Music in The Master and Margarita



Master and Margarita is a complex book with many levels and themes. One of the aspects of the book that endears it to me is both the use of music as a leitmotif and as a link to the literary references that inform the books and provides yet another referential layer. The following are some of the more important musical references.
The most important musical reference links with the title and one of the major literary influences on the novel. That is in Chapter 7 when Woland appears to Stepa Likhodeev and says "Here I am!". This line, which was also considered by Bulgakov as a title for the whole novel, is a quotation from Gounod's Opera, Faust. In Act 1, Faust, in despair in his study, calls on Satan to appear.
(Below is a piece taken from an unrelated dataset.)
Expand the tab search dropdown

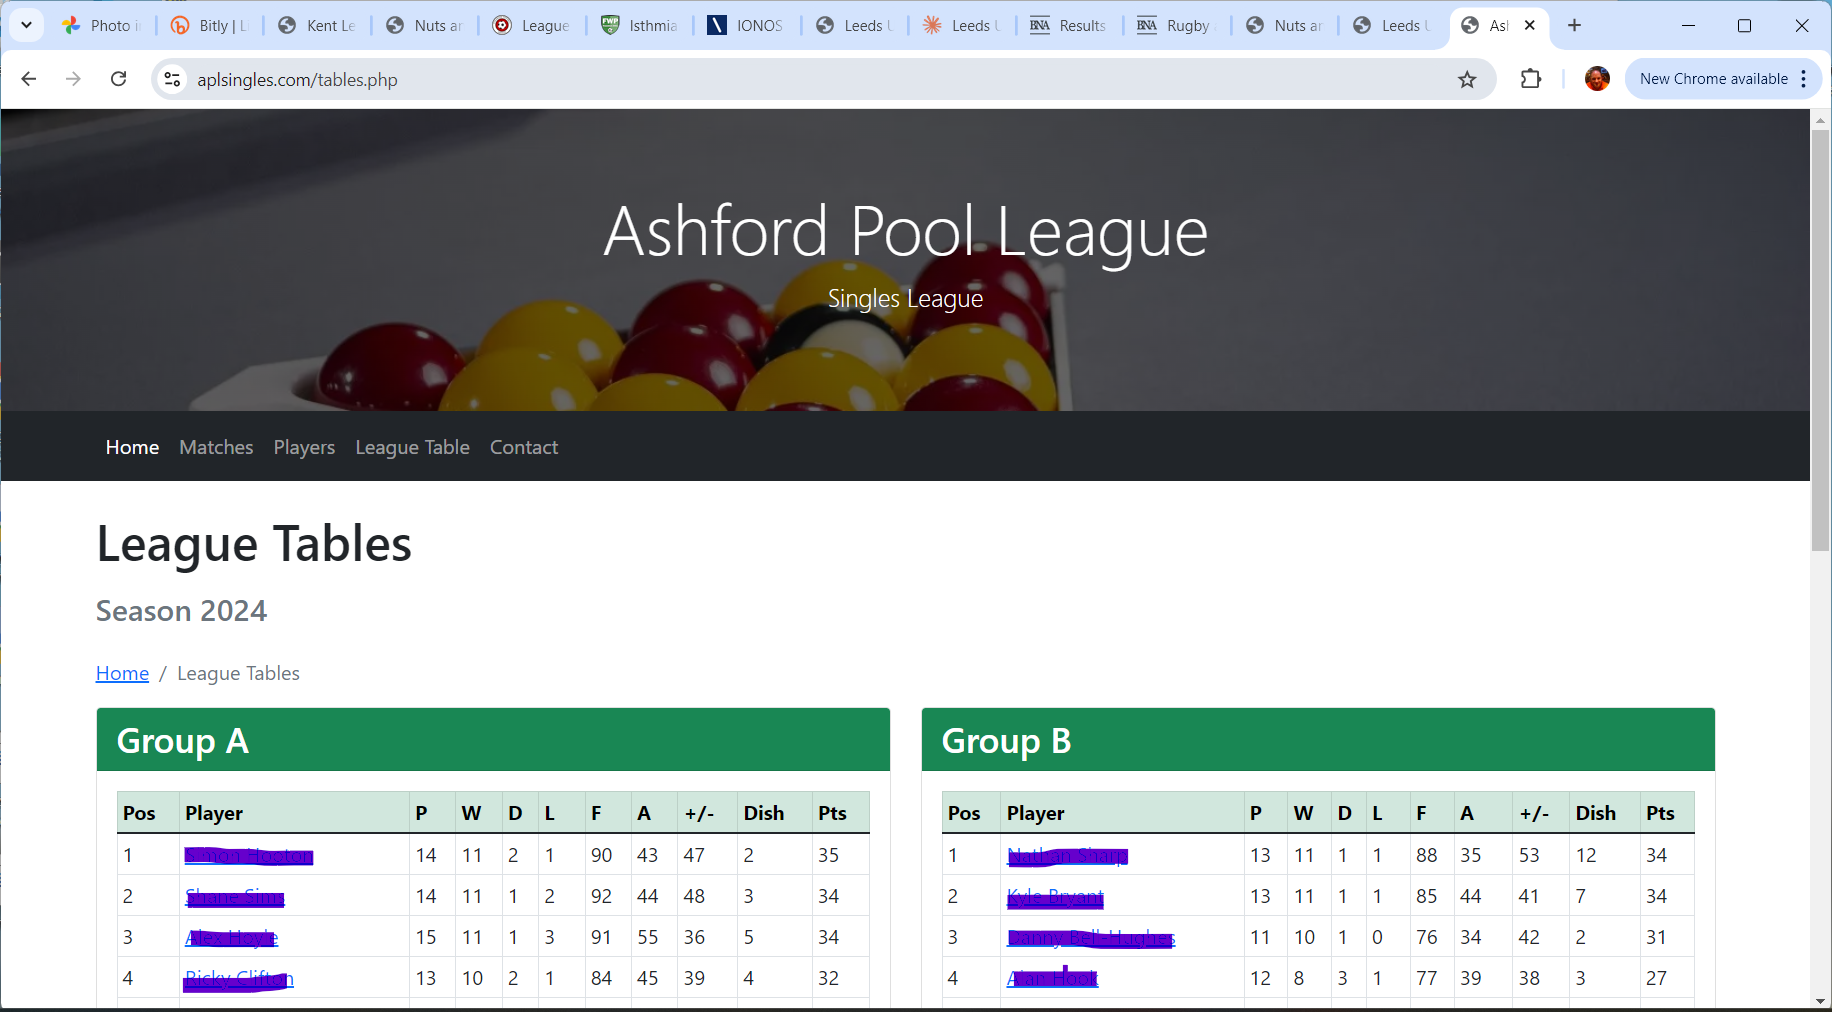pos(26,25)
Perhaps even more important is the name, Margarita, which is a clear reference to Faust's love interest in the first part of Goethe's drama and who is also the important love interest in Gounod's opera which focuses exclusively on the first part of the drama.
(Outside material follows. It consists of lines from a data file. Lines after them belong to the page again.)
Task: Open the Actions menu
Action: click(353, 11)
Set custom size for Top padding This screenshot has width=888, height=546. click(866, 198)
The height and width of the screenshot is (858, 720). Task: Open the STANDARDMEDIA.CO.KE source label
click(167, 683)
Yet, there are other important musical references including Verdi. In Aida, the refrain "O gods, gods..." runs through Master and Margarita like a leitmotif. It is probably taken from Verdi's opera Aida, which Bulgakov knew and loved and quoted in other works.
Another instance can be found in Chapter 4, where Ivan is accompanied through Moscow by music from Act 3, Scene 1 of Tchaikovsky's opera Eugene Onegin, based on the novel by Pushkin. This is a ballroom scene, in which Onegin meets Prince Gremin, who has married Tatyana, with whom Onegin previously flirted.
The musical references extend to the names of some of the many (this is a Russian novel) characters.  There are significant characters with the names Berlioz, Rimsky, and Stravinsky.  This aspect overlaps with the many instances of humor in the novel of which I will discuss in another entry.
Finally, even American popular music is enlisted by Bulgakov when Hallelujah!, the song by the American Vincent Youmans is played both by the jazz band at Griboyedov and by the band at Woland's Grand Ball. Youmans claimed the melody was one of his first ever. 
He wrote it in his days at a Naval Training Station, and it was performed by John Philip Sousa as a march. The English lyric, written by Leo Robin and Clifford Grey, includes the lines "Satan lies a waitin' and creatin' skies of grey, but Hallelujah! Hallelujah helps to shoo the clouds away!" Youmans introduced "Hallelujah!" in Hit the Deck (1927) by vaudeville star Stella Mayhew.
That music informs and deepens the enjoyment of The Master and Margarita is yet another aspect of its standing as a twentieth century masterpiece of Russian literature.